Dataset content:
----------------------------------------
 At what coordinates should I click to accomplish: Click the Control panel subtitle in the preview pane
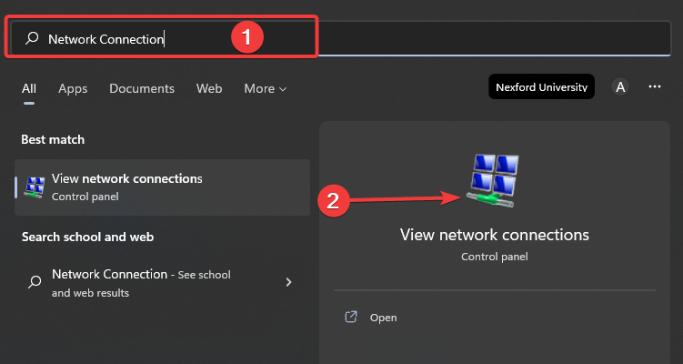495,257
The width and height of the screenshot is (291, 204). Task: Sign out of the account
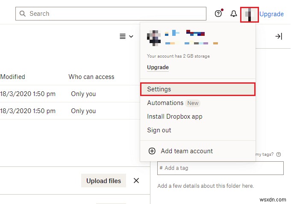(159, 130)
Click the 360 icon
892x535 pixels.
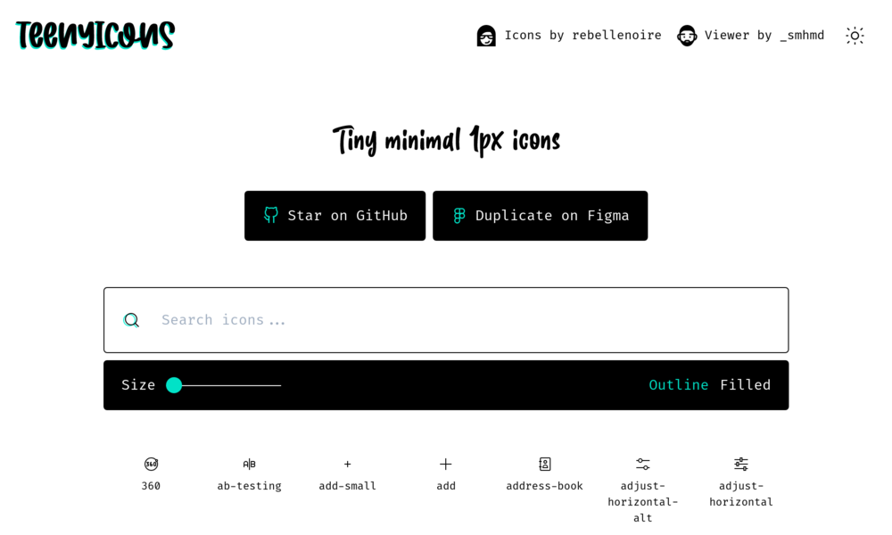click(151, 465)
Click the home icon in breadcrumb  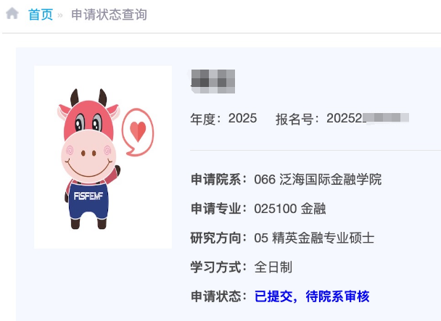click(12, 13)
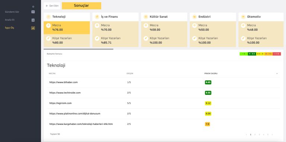Image resolution: width=286 pixels, height=142 pixels.
Task: Go to previous page using left chevron
Action: [246, 135]
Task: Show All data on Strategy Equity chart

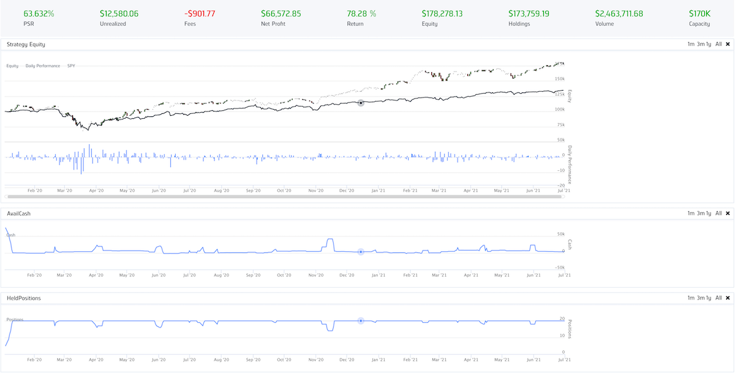Action: (x=718, y=44)
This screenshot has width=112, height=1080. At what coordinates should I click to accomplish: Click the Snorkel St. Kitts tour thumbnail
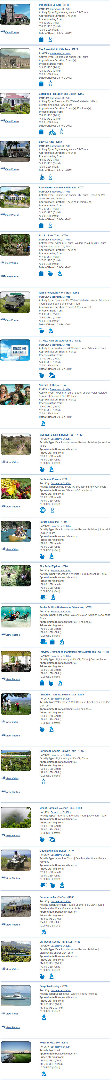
----------------------------------------
Directions for this task: All lines from the one containing "Task: Show All data on Strategy Equity chart" through the end of the entries above must be given again exactly, with every picture omitted.

Task output:
Task: Show All data on Strategy Equity chart

Action: (x=718, y=44)
This screenshot has width=112, height=1080. At what coordinates should I click to accomplish: Click the Snorkel St. Kitts tour thumbnail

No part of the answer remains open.